On the first page of the story, we immediately see in action what would give the book its reputation, with Guy Gardner performing a soliloquy about his greatness.
Immediately after this, on the following page, we see the art direction that separates Kevin Maguire’s art from the rest, which is his reliance on additional panels for reaction shots. The thing that sets comic books apart from other mediums is the use of panels, which allows writers and artists to set the pace within a story. Maguire uses this ability to set pace fantastically, where he separates the typically-sized panels by panels half as wide that consist solely of a character’s face so that we can see the emotion in the character. This allows the artist to bring in techniques traditionally reserved for the medium of moving images, as a distinctive technique in the film and television industries is the use of emotion in body language and facial expressions.
Also on this page is the introduction of the hatred between Black Canary and Guy Gardner, which becomes important as the issues go by. A noticeable trope of the series also first is introduced on the page, which is the reliance on pop culture references to allow the writers to draw parallels between pop culture figures and the characters of the book. This does date the book significantly, but that is not necessarily a bad thing, as the context of the era is needed in order to fully appreciate the series. For instance, Guy Gardner was inspired by the macho leading man of the 80s. The context of this within the story is essential, as without it, Gardner just comes off as randomly piggish, as opposed to being a commentary on the public icons of the time.

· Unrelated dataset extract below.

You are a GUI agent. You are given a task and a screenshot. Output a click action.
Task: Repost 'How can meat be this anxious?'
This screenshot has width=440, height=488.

Next, we are introduced to Mister Miracle, and his manager /friend, Oberon. We are also introduced to Captain Marvel, whose separate personality has been done away with to instead have Captain Marvel act childish and like he was straight out of the 1940’s. Sadly, due to editorial mandates, they were forced to drop Captain Marvel from the team a few issues later, but we will get to that in a later review.
Then comes Martian Manhunter, the only member of the last Justice League still on the team. Here we get the first of many dark moments of an otherwise light series, in which he mourns the members of the Justice League Detroit who were killed in battle recently. The series did not yet develop its tone fully, so it tends to be darker and more action packed in the early issues, with Maxwell Lord being a good example. He is introduced as a mystery of a character, and it is implied he has evil machinations, which is a far cry from the Maxwell Lord shown later in the series.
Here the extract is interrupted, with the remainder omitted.